Building a Self-Healing Systemd Service on AlmaLinux 8 (Without External Monitoring)

Overview

In many production environments, service availability depends on external monitoring systems such as Prometheus, Zabbix, or cloud-provider health checks. While effective, these systems introduce additional complexity and dependencies.

A lesser-known but highly effective approach is to leverage systemd’s native watchdog and restart capabilities to create self-healing services that automatically detect failures and recover without external tools.

This document explains how to design and deploy a self-healing systemd service on AlmaLinux 8 using built-in systemd features only.


Use Cases


Prerequisites


Step 1: Create a Sample Service Script

Create a service script that simulates a long-running process.

nano /usr/local/bin/example-service.sh

Add the following content:

#!/bin/bash

while true; do
    echo "$(date) - Service heartbeat"
    sleep 5
done

Make it executable:

chmod +x /usr/local/bin/example-service.sh

Step 2: Create systemd Service Unit

nano /etc/systemd/system/example-selfhealing.service

Add:

[Unit]
Description=Example Self-Healing Service
After=network.target

[Service]
Type=simple
ExecStart=/usr/local/bin/example-service.sh
Restart=always
RestartSec=3
WatchdogSec=10
NotifyAccess=main

[Install]
WantedBy=multi-user.target

Step 3: Enable systemd Watchdog

Modify the script to notify systemd.

nano /usr/local/bin/example-service.sh

Replace content with:

#!/bin/bash

while true; do
    systemd-notify WATCHDOG=1
    sleep 5
done

Step 4: Reload systemd and Start Service

systemctl daemon-reexec
systemctl daemon-reload
systemctl enable example-selfhealing.service
systemctl start example-selfhealing.service

Step 5: Verify Service Health

Check service status:

systemctl status example-selfhealing.service

Verify watchdog activity:

journalctl -u example-selfhealing.service

Step 6: Simulate Failure

Forcefully terminate the service:

pkill -9 -f example-service.sh

systemd automatically restarts it within seconds.

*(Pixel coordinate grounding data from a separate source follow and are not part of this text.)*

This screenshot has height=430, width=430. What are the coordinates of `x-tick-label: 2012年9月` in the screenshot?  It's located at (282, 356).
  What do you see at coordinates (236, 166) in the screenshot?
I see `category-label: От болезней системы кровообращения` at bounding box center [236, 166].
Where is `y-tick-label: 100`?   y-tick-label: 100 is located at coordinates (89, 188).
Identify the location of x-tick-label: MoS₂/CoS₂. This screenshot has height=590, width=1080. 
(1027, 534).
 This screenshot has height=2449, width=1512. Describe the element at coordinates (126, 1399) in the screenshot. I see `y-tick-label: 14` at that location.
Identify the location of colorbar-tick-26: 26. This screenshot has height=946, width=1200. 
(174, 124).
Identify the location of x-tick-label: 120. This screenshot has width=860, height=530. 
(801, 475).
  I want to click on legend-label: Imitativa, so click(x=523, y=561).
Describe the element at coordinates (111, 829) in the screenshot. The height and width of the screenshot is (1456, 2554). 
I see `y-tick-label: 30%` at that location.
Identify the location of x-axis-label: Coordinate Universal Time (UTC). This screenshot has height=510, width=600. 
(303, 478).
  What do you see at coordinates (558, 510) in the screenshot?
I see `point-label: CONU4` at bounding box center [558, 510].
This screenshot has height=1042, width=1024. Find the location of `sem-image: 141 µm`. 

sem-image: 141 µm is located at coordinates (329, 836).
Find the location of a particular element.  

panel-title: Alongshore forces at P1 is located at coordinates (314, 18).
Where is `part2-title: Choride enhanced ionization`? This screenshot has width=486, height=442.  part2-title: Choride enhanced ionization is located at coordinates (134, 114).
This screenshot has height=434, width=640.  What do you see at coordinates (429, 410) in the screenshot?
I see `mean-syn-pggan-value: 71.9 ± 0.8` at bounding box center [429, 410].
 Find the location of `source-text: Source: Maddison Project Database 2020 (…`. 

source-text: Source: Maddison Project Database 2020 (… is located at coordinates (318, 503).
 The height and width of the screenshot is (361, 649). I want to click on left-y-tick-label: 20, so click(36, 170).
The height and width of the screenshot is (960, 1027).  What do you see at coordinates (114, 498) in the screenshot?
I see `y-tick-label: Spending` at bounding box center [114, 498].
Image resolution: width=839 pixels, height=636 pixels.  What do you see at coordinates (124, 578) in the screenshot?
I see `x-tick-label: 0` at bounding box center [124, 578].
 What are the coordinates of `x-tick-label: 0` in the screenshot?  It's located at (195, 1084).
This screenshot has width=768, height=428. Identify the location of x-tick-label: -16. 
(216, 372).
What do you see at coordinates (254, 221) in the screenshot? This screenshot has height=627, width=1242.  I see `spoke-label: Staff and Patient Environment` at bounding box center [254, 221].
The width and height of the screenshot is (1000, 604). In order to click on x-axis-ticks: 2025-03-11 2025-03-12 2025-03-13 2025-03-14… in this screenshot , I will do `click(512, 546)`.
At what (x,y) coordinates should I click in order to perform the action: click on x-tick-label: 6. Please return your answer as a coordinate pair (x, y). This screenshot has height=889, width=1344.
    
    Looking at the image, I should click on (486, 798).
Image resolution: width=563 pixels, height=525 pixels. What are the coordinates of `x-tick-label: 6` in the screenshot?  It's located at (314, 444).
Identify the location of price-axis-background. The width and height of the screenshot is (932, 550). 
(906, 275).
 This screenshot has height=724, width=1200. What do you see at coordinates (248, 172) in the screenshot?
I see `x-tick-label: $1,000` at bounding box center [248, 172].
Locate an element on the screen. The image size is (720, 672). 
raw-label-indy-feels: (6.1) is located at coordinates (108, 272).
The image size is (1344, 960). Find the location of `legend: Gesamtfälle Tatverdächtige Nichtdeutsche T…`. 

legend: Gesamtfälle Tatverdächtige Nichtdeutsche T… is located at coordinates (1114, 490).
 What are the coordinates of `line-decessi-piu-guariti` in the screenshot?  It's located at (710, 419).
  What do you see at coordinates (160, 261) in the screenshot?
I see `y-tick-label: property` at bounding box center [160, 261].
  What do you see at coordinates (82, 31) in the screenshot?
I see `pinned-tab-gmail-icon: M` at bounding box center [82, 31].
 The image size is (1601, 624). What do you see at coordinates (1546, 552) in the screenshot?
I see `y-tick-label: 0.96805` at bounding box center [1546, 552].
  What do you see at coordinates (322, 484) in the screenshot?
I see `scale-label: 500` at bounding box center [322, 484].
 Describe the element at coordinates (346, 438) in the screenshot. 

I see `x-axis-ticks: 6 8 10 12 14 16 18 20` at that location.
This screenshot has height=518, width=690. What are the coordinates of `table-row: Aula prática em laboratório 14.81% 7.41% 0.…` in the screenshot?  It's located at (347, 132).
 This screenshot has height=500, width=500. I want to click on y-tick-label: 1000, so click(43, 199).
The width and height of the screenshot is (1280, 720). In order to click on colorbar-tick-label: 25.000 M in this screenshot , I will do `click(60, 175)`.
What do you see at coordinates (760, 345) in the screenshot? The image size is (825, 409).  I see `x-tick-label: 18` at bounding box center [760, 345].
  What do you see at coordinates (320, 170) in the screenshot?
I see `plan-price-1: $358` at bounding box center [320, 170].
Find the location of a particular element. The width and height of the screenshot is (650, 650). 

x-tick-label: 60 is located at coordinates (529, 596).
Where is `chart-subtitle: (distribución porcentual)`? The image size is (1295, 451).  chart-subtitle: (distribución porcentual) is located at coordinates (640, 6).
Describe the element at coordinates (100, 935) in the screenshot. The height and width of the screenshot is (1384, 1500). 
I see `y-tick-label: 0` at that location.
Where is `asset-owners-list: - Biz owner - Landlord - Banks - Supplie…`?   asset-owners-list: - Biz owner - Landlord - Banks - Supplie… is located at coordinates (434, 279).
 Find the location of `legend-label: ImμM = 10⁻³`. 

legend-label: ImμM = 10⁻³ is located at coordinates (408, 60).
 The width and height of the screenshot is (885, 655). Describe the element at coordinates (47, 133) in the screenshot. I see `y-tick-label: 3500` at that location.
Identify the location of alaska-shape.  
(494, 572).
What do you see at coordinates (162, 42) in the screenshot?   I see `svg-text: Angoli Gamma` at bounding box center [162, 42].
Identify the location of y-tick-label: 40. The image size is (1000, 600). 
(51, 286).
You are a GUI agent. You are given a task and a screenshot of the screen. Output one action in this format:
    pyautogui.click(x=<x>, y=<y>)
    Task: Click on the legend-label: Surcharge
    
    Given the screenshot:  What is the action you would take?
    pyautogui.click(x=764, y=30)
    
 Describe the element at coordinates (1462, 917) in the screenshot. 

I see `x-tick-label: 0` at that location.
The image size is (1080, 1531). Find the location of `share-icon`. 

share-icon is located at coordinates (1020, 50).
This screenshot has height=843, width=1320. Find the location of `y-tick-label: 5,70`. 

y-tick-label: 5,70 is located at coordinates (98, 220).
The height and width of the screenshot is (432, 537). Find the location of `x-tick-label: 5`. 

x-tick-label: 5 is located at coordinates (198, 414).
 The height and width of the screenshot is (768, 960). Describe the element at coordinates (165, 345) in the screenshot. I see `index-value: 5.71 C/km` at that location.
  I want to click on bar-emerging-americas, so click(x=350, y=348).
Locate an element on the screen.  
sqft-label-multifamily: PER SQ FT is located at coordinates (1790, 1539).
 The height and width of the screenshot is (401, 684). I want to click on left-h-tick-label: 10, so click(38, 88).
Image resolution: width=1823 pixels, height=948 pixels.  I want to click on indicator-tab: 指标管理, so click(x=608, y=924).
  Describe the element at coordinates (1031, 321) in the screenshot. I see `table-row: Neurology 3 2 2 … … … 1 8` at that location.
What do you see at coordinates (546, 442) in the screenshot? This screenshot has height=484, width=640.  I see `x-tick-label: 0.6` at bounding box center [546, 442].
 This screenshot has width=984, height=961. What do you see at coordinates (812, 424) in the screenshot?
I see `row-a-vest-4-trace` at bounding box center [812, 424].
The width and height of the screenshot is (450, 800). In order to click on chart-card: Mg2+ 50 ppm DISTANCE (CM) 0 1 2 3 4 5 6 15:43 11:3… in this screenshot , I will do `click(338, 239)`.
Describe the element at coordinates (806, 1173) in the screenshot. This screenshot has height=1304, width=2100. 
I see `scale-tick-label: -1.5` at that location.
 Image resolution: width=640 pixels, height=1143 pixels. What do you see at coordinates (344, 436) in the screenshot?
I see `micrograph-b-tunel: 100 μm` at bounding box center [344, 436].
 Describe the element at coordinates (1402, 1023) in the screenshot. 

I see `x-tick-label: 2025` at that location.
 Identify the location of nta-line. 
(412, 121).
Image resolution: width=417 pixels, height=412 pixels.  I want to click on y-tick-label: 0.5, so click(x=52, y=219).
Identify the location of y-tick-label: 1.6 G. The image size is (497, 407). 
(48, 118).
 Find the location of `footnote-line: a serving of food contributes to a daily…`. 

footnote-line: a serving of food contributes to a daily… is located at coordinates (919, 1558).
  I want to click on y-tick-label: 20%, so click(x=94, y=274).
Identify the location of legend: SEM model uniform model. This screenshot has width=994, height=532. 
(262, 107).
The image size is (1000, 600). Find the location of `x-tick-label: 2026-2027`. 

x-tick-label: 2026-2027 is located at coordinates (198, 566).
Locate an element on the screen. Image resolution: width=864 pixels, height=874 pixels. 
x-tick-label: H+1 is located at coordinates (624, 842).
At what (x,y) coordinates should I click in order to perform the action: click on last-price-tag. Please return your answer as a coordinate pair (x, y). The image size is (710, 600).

Step 7: Verify Automatic Recovery

systemctl status example-selfhealing.service

Restart count increases, confirming recovery.


Advanced Hardening Options

Limit Restart Storms

StartLimitIntervalSec=60
StartLimitBurst=3

Resource Control

MemoryMax=256M
CPUQuota=50%

Failure Actions

OnFailure=emergency.target

Logging and Auditing

journalctl -u example-selfhealing.service --since "10 minutes ago"

Why This Approach Is Valuable

This technique is widely used internally by enterprise Linux teams but is rarely documented publicly.


Conclusion

systemd provides powerful native mechanisms for building self-healing services without relying on third-party monitoring tools.

By correctly configuring restart policies and watchdogs, AlmaLinux 8 systems can automatically recover from many service failures with minimal effort.